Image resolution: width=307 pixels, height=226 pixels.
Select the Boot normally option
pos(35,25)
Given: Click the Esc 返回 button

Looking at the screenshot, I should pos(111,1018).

▬▬▬

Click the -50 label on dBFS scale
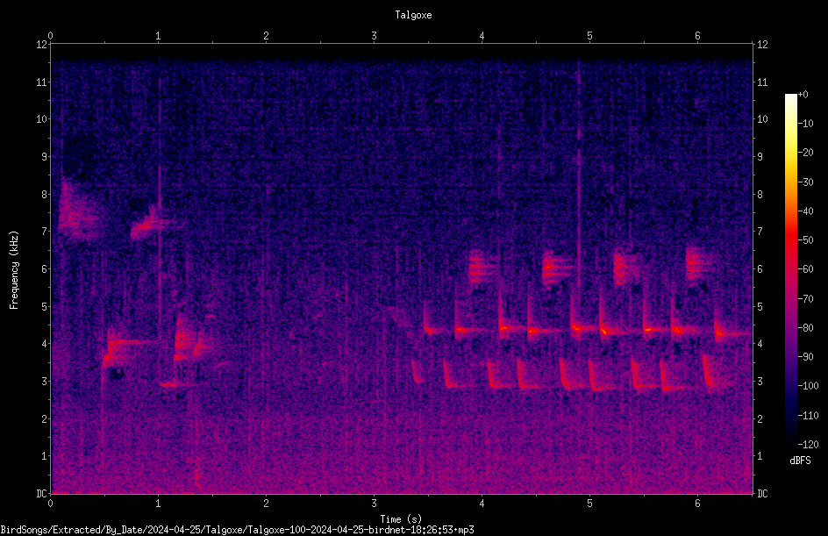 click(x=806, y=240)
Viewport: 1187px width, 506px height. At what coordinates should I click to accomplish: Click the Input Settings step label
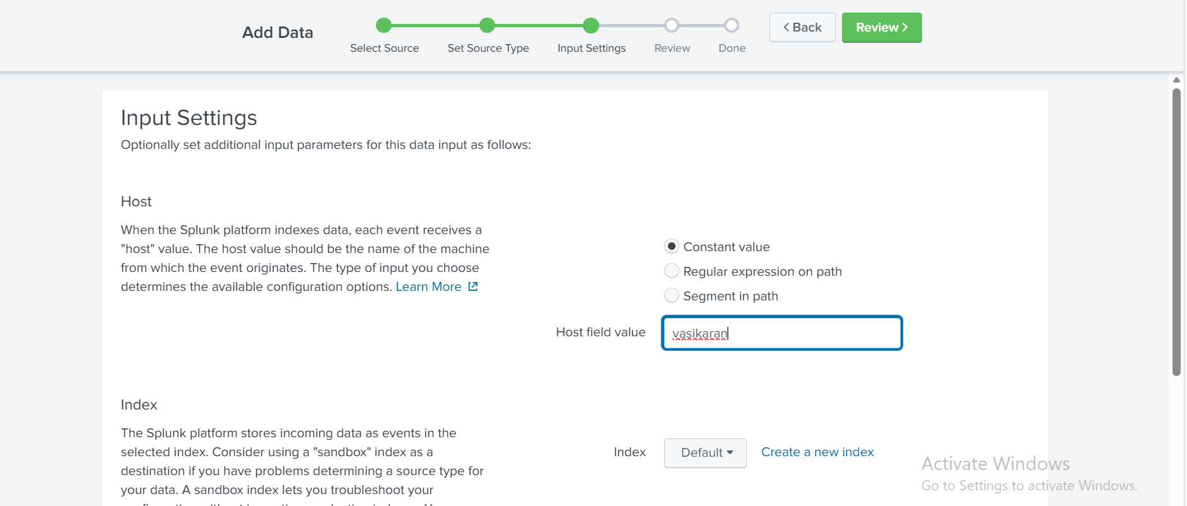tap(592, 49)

▬▬▬

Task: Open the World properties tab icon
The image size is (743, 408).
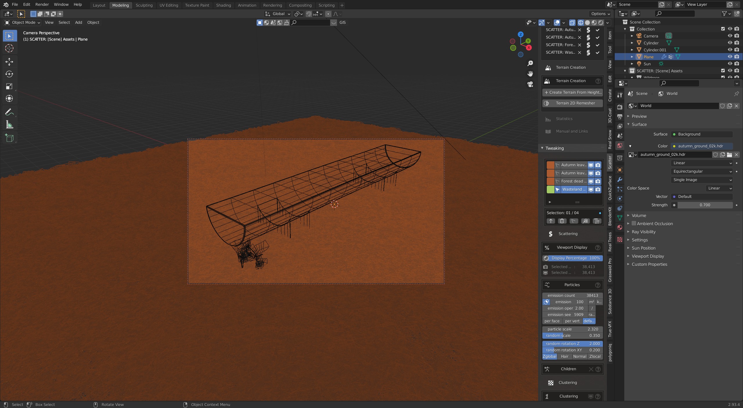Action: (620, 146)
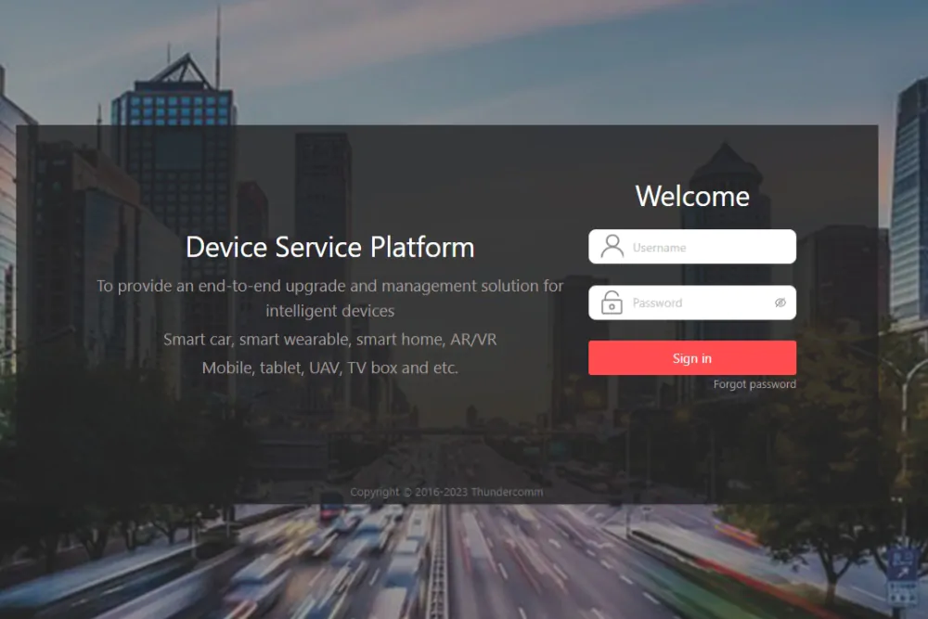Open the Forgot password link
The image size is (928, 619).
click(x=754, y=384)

▬▬▬

[PROMPT]
Arrange everything from the line containing "Viewport: 1187px width, 506px" down to the line containing "tap(592, 49)" in the records above as a Markdown table with the columns Row and Line, one numbered row per line and blank lines skipped. Leave out the pictures.

[SOLUTION]
| Row | Line |
|---|---|
| 1 | Viewport: 1187px width, 506px height. At what coordinates should I click to accomplish: Click the Input Settings step label |
| 2 | tap(592, 49) |